● Screenshot grounding data
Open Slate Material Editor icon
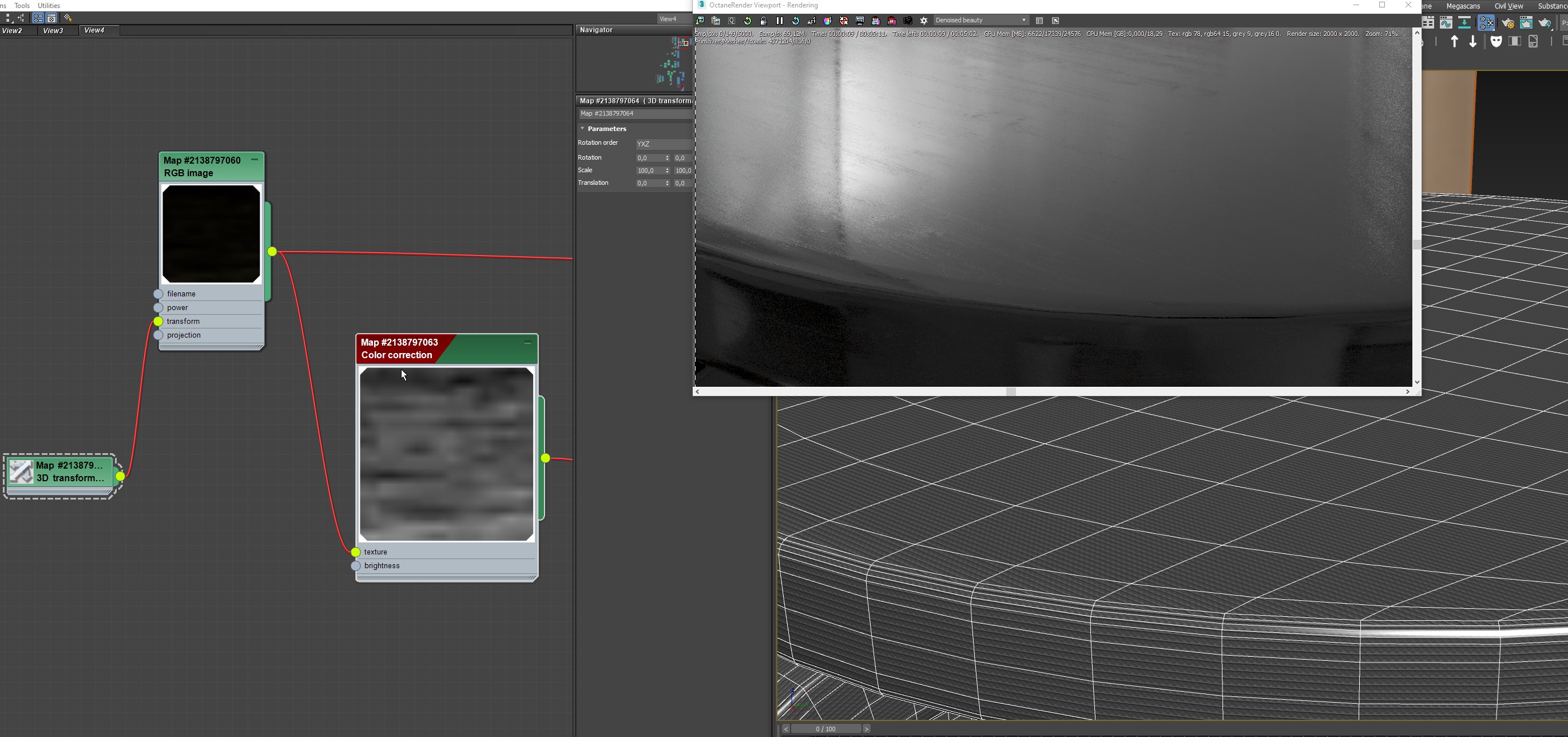This screenshot has width=1568, height=737. (1486, 23)
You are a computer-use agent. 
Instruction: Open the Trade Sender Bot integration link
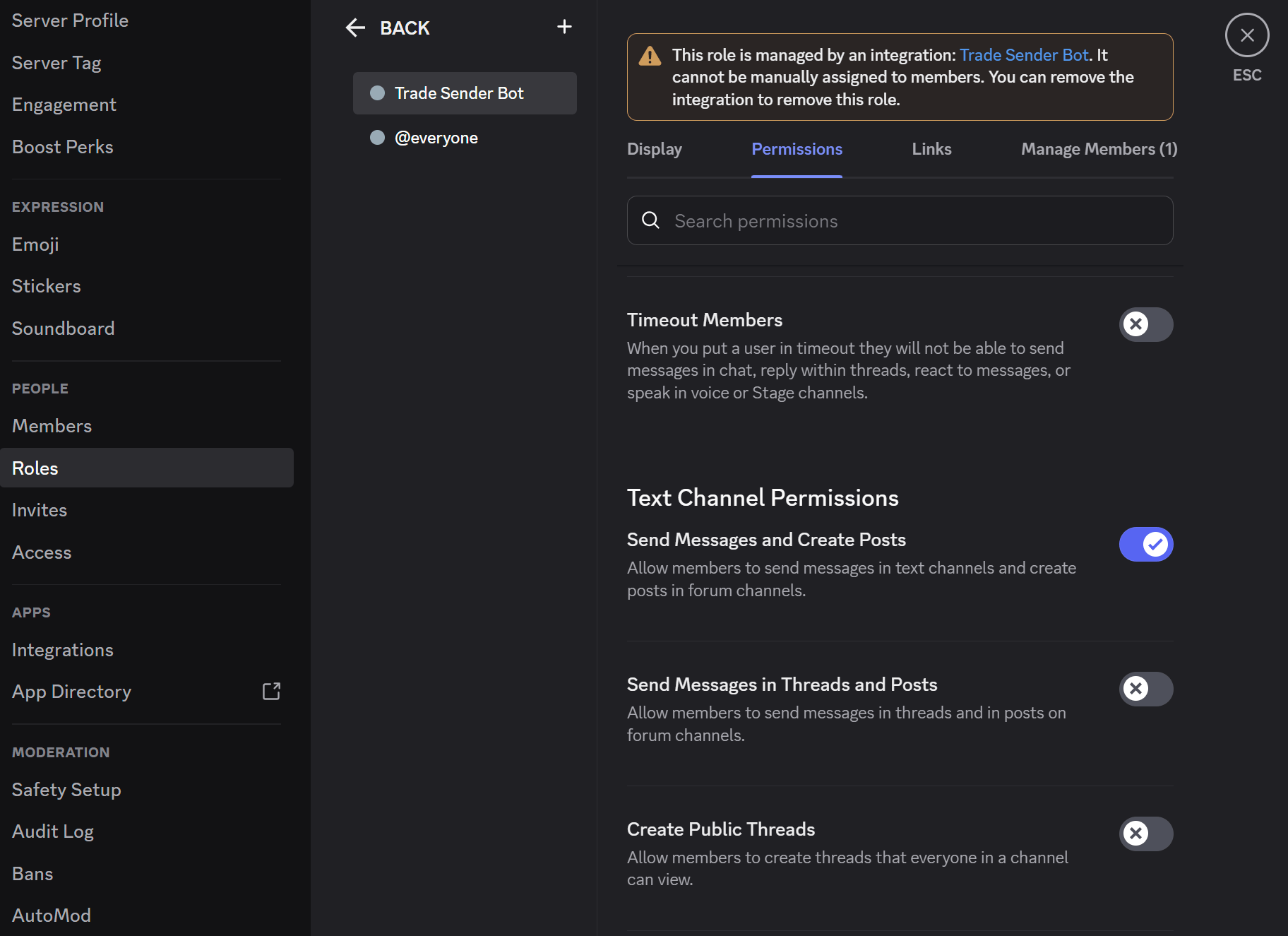coord(1023,54)
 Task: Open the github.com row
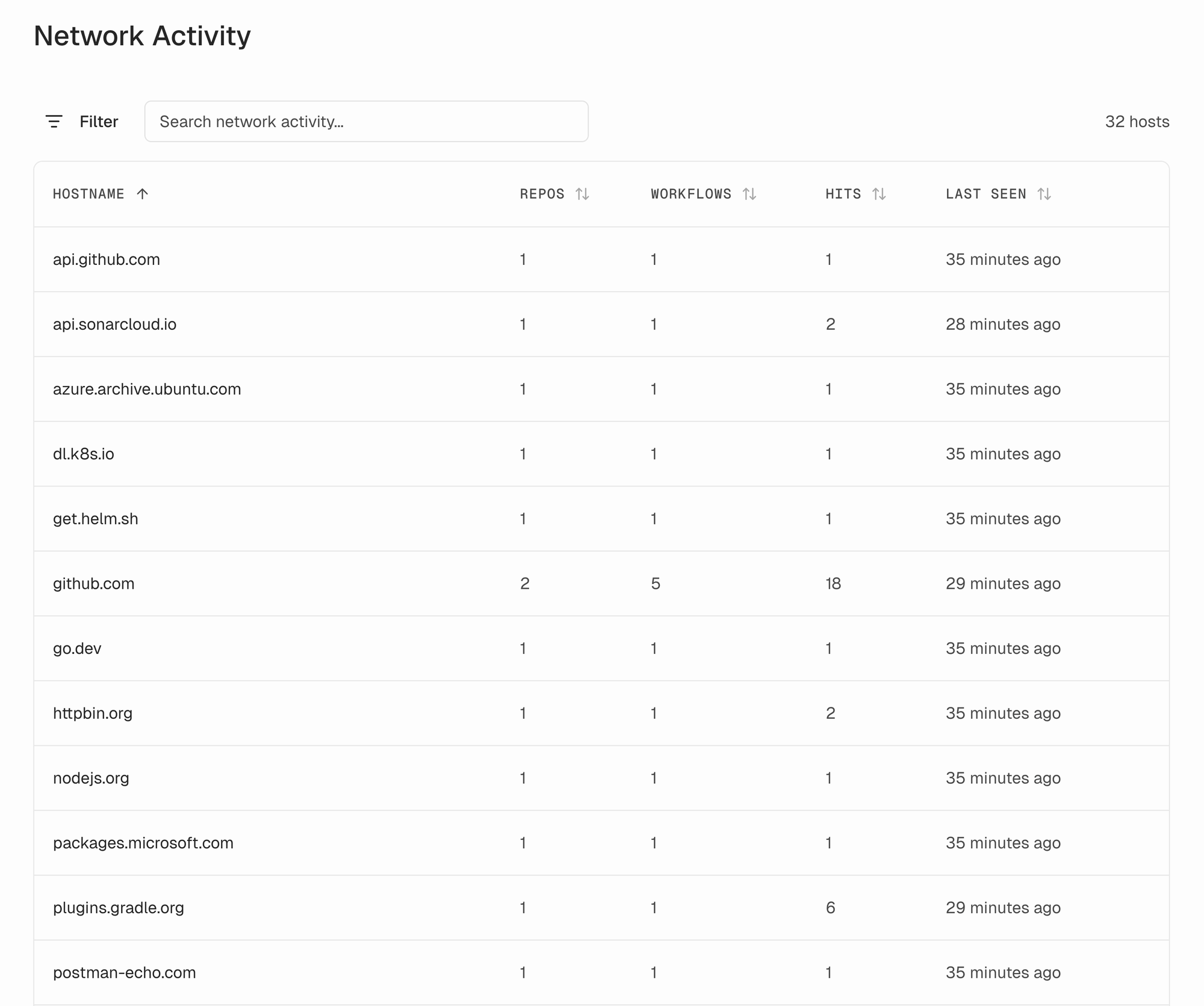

● Problem
Each line of the data needs to be output exactly, with any image excluded.

● Exercise result
Open Slate Material Editor icon
This screenshot has width=1568, height=737. (1486, 23)
You are a computer-use agent. 
Instruction: Open the Trade Sender Bot integration link
coord(1023,54)
 Task: Open the github.com row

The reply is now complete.